__DATA EXTRACT__:
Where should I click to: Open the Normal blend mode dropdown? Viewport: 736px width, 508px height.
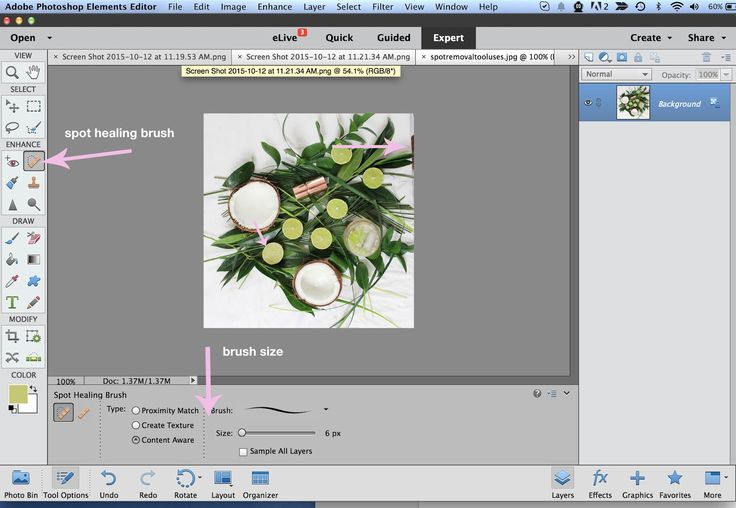[x=616, y=74]
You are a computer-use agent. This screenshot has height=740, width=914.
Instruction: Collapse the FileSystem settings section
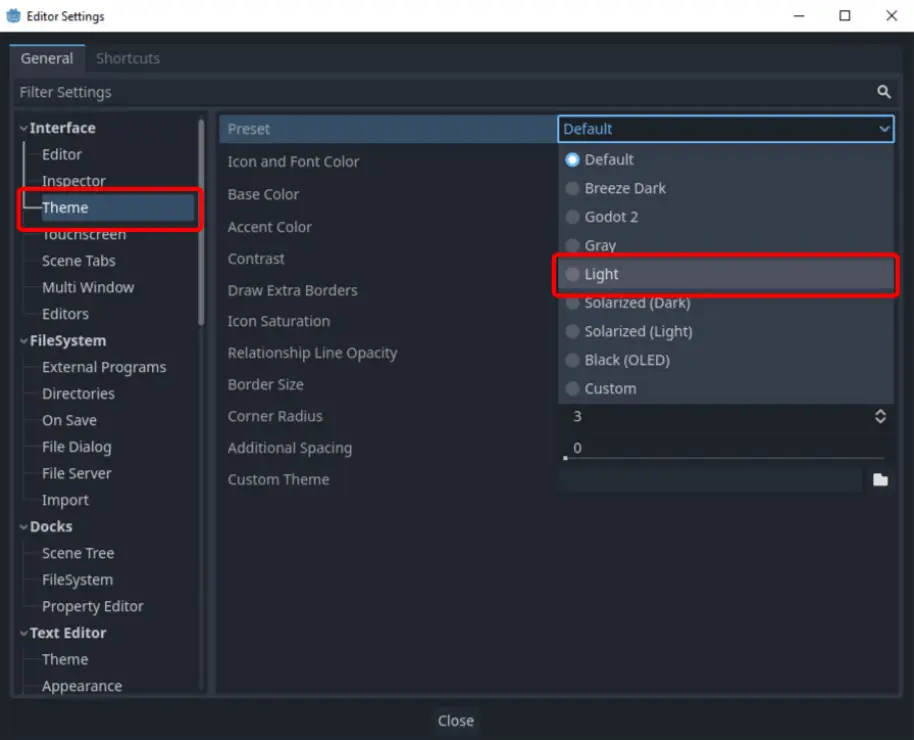(24, 341)
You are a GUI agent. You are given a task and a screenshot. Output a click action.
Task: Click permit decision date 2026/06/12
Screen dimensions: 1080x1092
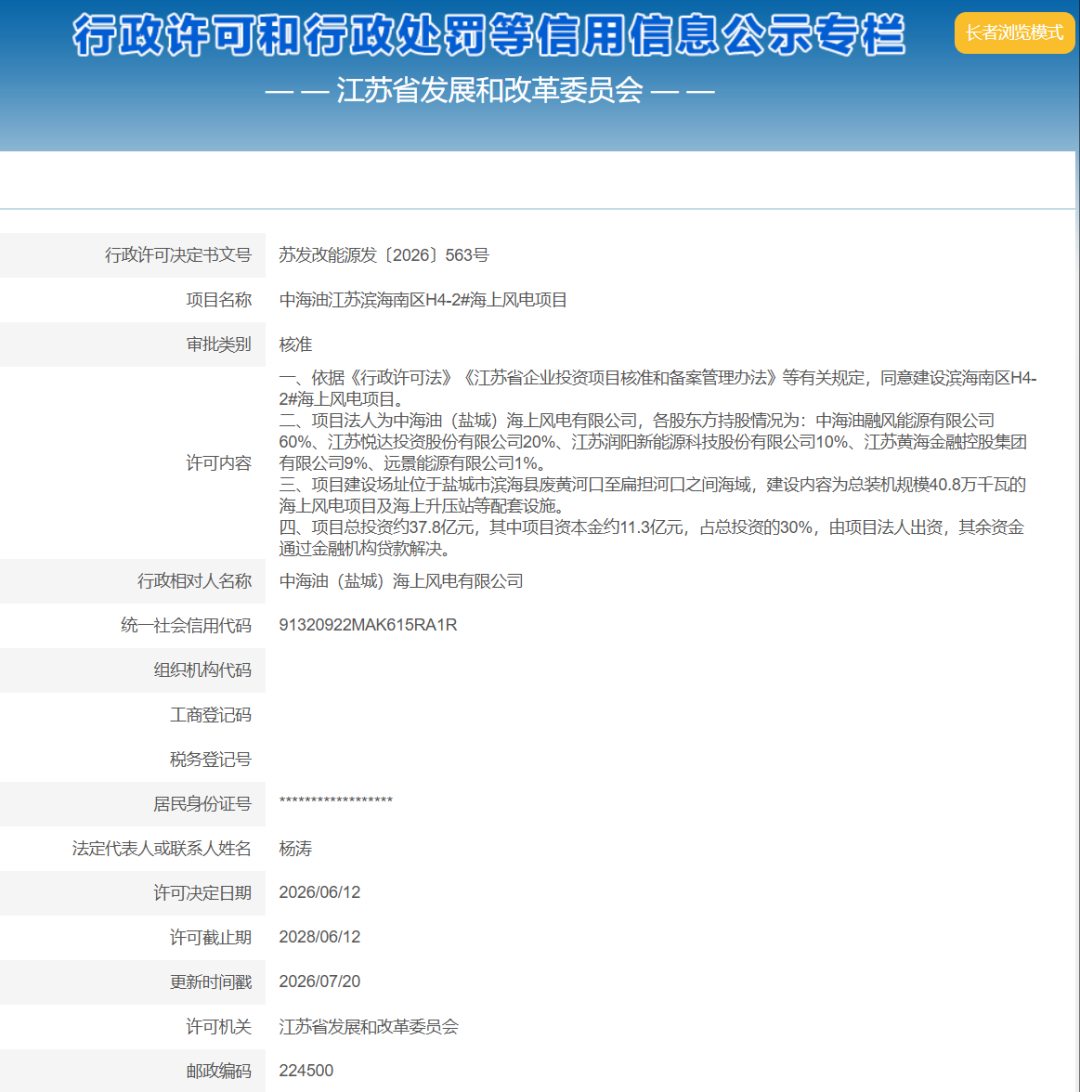click(x=320, y=893)
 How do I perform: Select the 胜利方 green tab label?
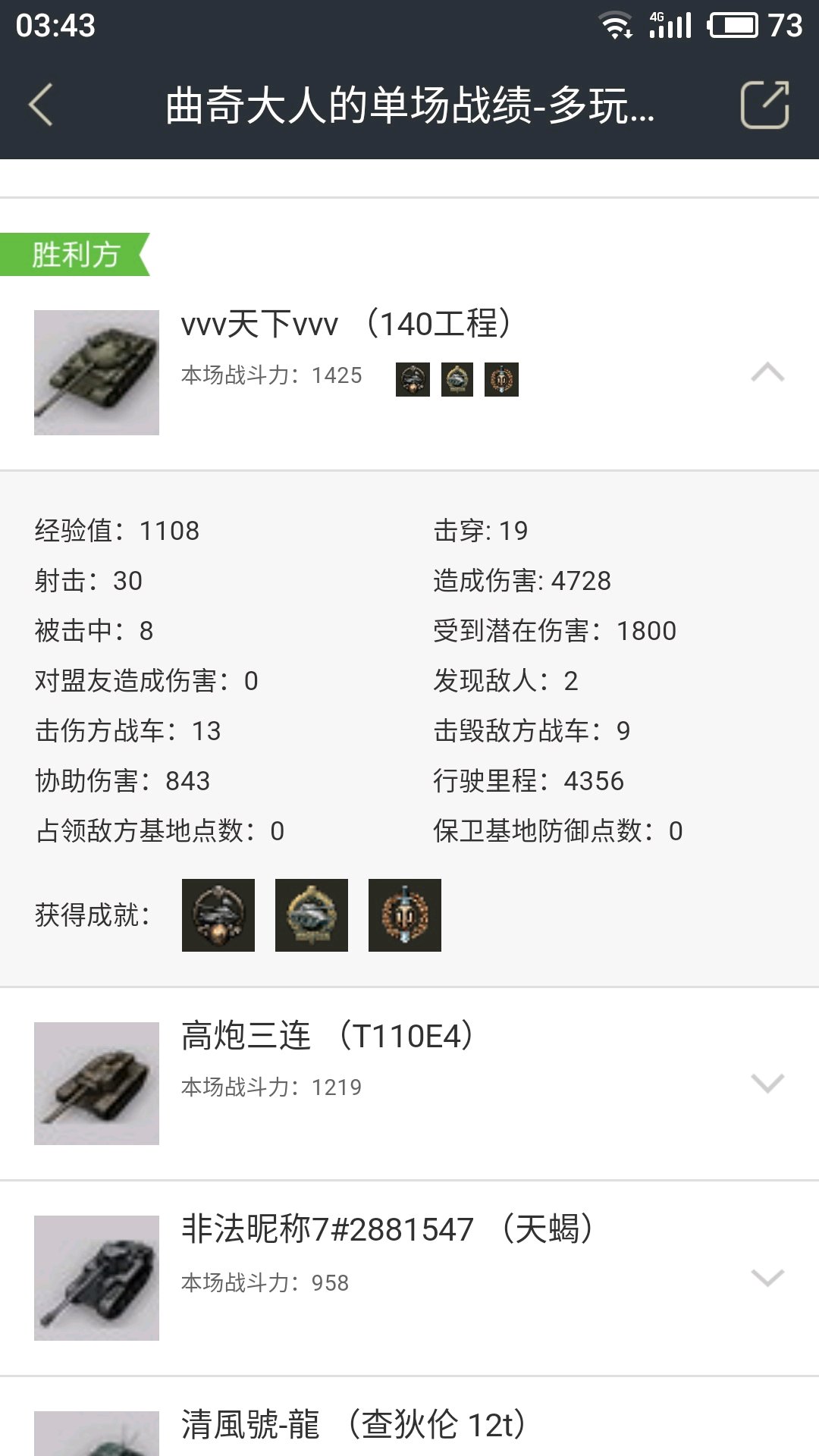click(75, 254)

__DESCRIPTION OF THE TASK__: Take the lines from the start of the material to the line with "Task: Click permit decision date 2026/06/12", both included, and transcribe them exactly without the pictures.

__TASK OUTPUT__:
Where should I click to: Open the Normal blend mode dropdown? Viewport: 736px width, 508px height.
[x=616, y=74]
You are a computer-use agent. This screenshot has height=740, width=914.
Instruction: Collapse the FileSystem settings section
(24, 341)
You are a GUI agent. You are given a task and a screenshot. Output a click action.
Task: Click permit decision date 2026/06/12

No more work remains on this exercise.